In [1]:
import torch
import transformers
from transformers import AutoModelForCausalLM, AutoTokenizer
checkpoint = "HuggingFaceTB/SmolLM2-135M-Instruct"
import re

In [2]:
device = "cpu"

In [3]:
tokenizer = AutoTokenizer.from_pretrained(checkpoint)
model = AutoModelForCausalLM.from_pretrained(checkpoint).to(device)

In [18]:
def generate_subtasks(task_description, model, tokenizer, num_subtasks):
    prompt = (
        f"You are a task planner. Break down the following task into exactly {num_subtasks} clear and actionable steps. "
        "Each subtask should be practical, specific, and easy to follow. The subtasks should be ordered logically, "
        "and should focus on accomplishing the task in a methodical way. Avoid any filler, general explanations, or placeholders. "

What the task requires:
Can you summarize the notebook code above in exactly two sentences?

Collected data:
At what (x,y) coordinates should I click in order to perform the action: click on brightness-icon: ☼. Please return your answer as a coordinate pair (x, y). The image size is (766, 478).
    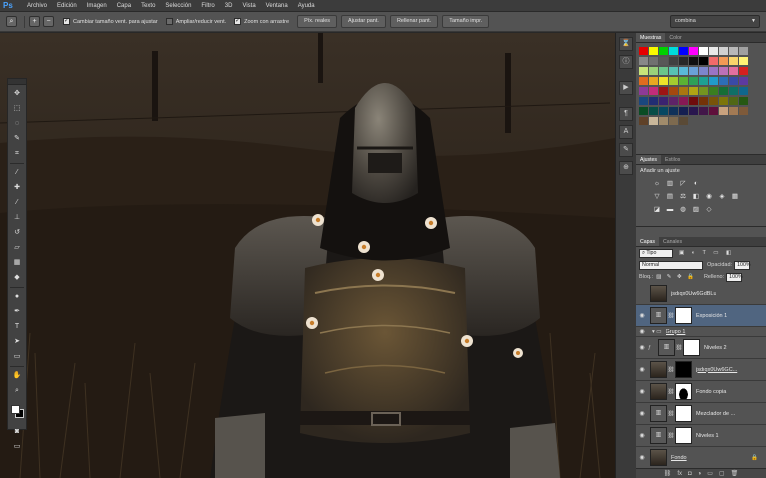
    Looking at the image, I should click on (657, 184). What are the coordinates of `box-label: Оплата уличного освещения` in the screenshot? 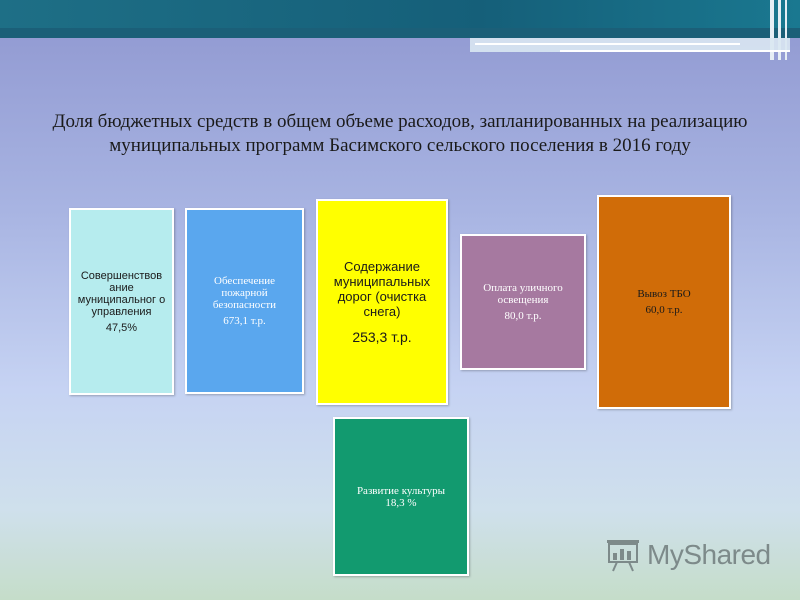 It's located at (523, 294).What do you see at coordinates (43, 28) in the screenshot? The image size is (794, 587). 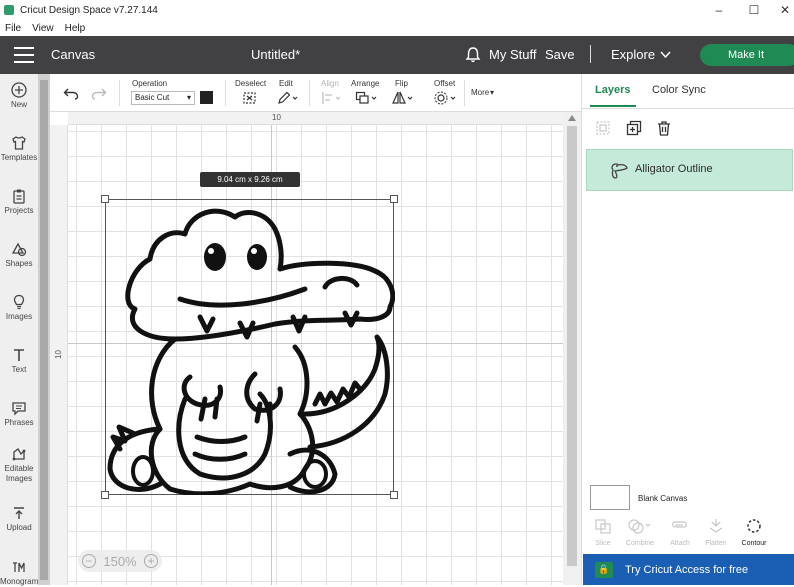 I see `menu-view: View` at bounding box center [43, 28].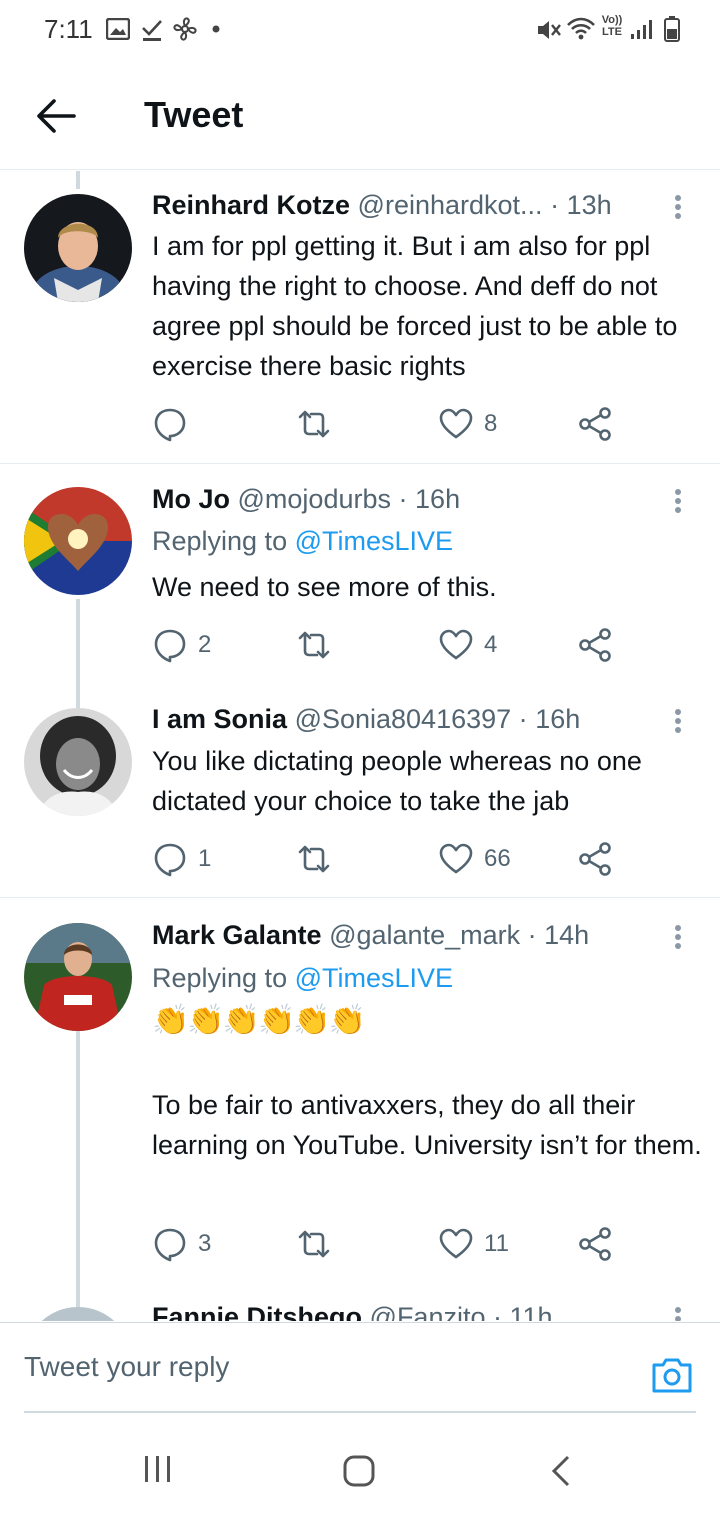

Response box:
The code imports torch and transformers, sets the checkpoint to "HuggingFaceTB/SmolLM2-135M-Instruct," and loads its tokenizer and causal language model onto the CPU. It then starts defining a generate_subtasks function whose prompt tells the model, acting as a task planner, to break a given task into exactly the requested number of clear, practical, logically ordered steps without filler.